THE PROBLEM
Retype each record exactly; no pictures.

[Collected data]
<<<<

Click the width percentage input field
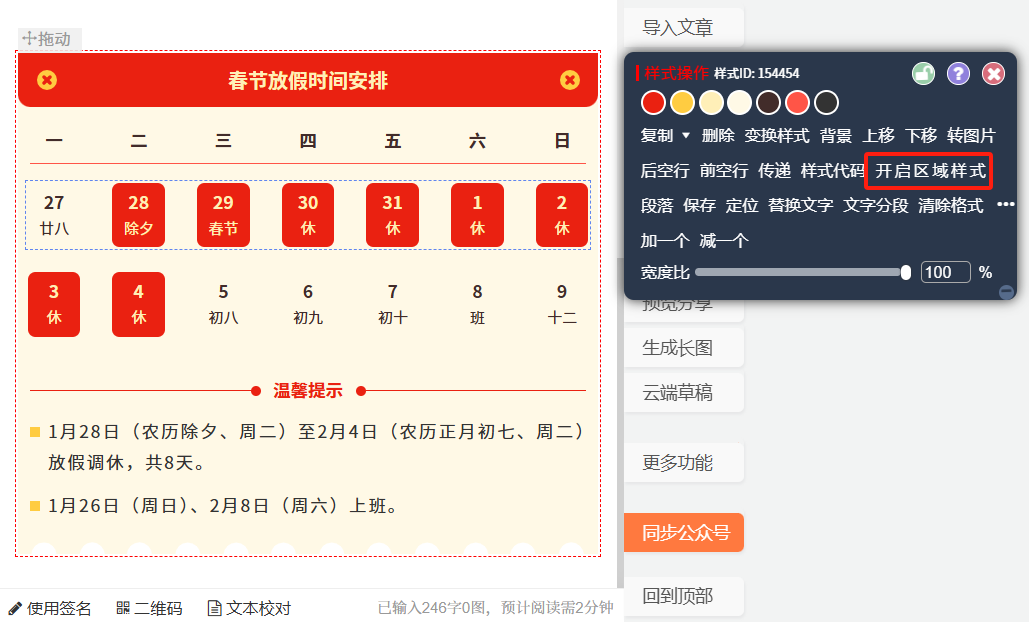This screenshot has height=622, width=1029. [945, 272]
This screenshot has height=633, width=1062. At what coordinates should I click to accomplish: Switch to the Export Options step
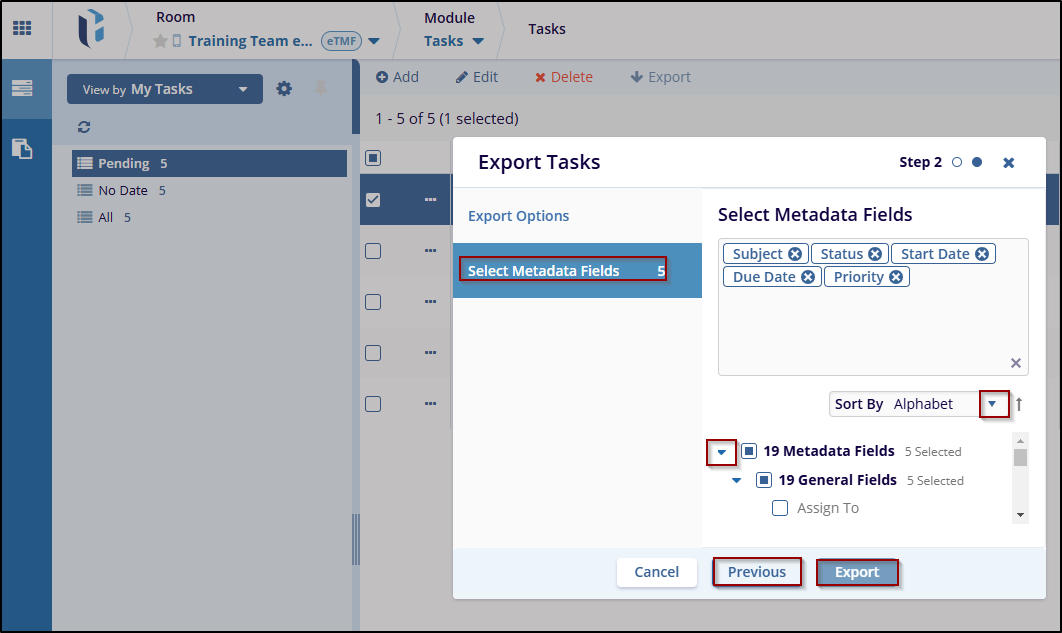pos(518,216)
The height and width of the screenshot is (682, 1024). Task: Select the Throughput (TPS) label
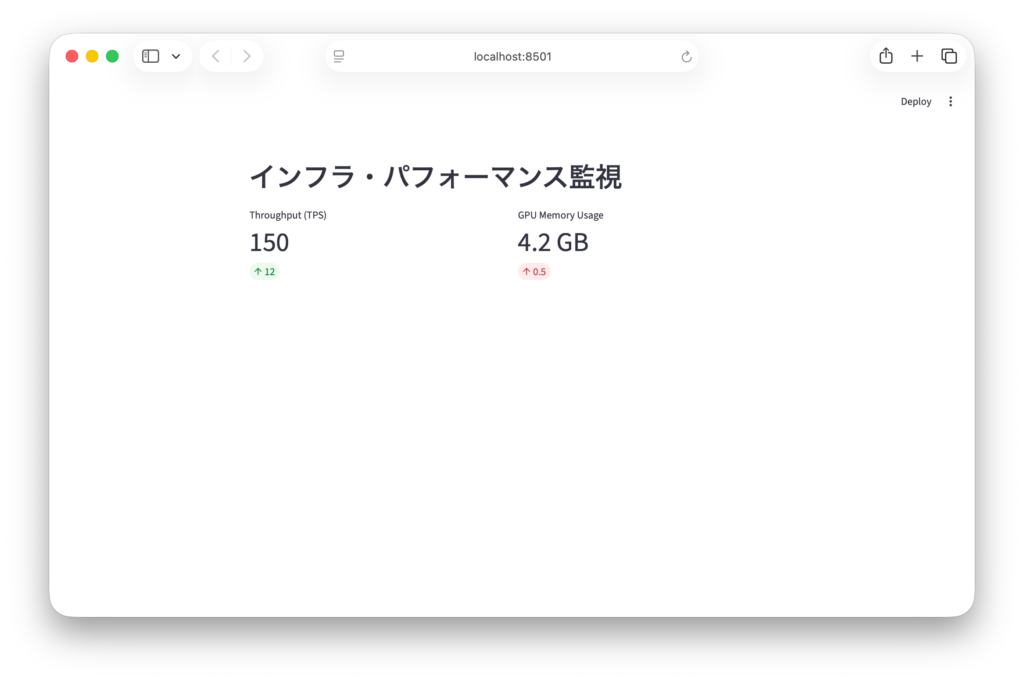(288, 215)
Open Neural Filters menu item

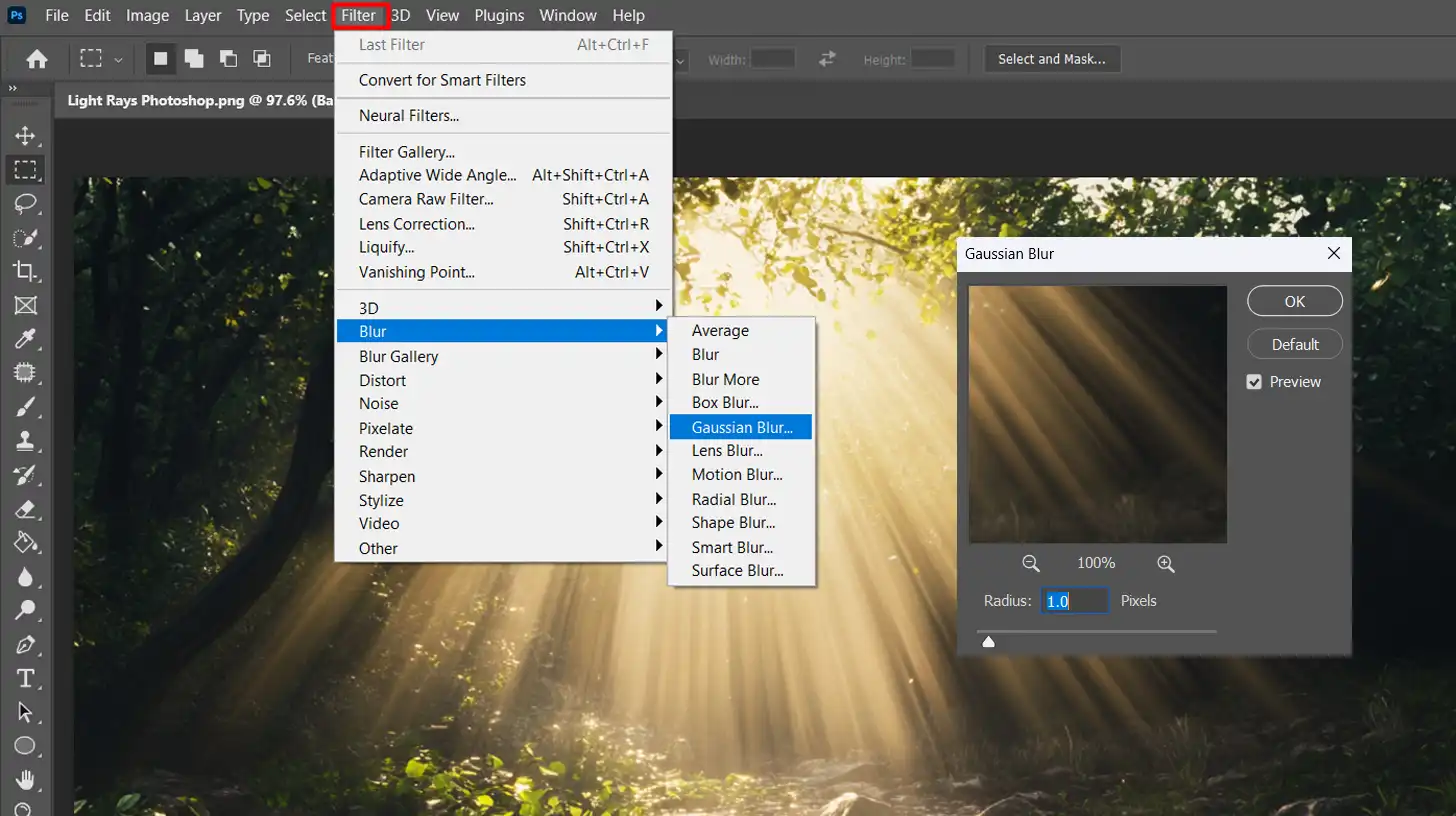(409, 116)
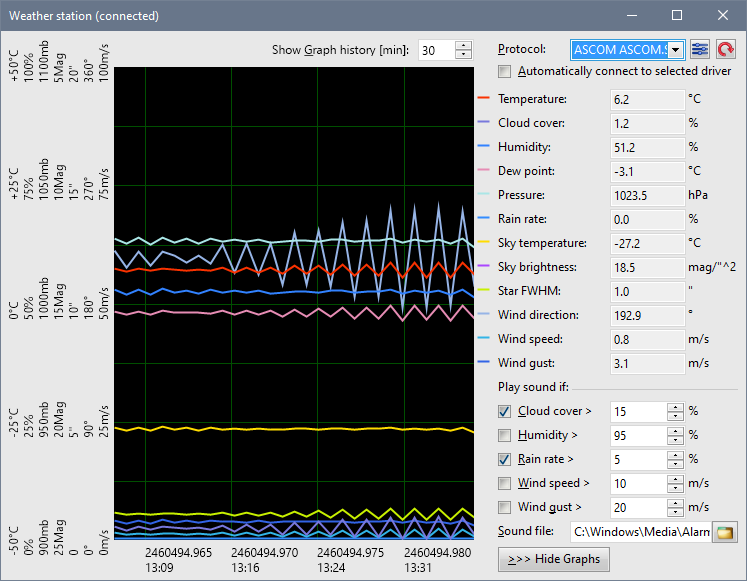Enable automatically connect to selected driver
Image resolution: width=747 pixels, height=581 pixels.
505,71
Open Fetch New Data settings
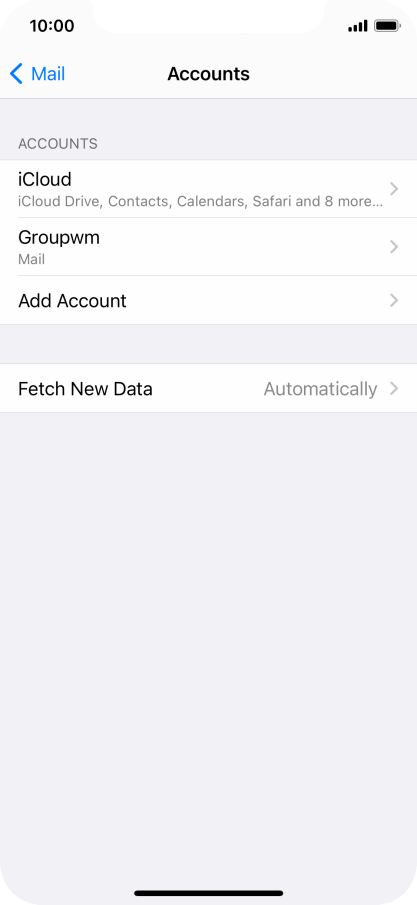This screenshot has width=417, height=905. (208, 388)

>>>>

EXERCISE RESULT
Click the width percentage input field
This screenshot has height=622, width=1029. [945, 272]
This screenshot has height=633, width=1062. At what coordinates should I click to accomplish: Switch to the Export Options step
pos(518,216)
The height and width of the screenshot is (682, 1024). Task: Select the Throughput (TPS) label
(288, 215)
Open Neural Filters menu item

(409, 116)
Enable automatically connect to selected driver
Image resolution: width=747 pixels, height=581 pixels.
505,71
Open Fetch New Data settings
This screenshot has width=417, height=905. (208, 388)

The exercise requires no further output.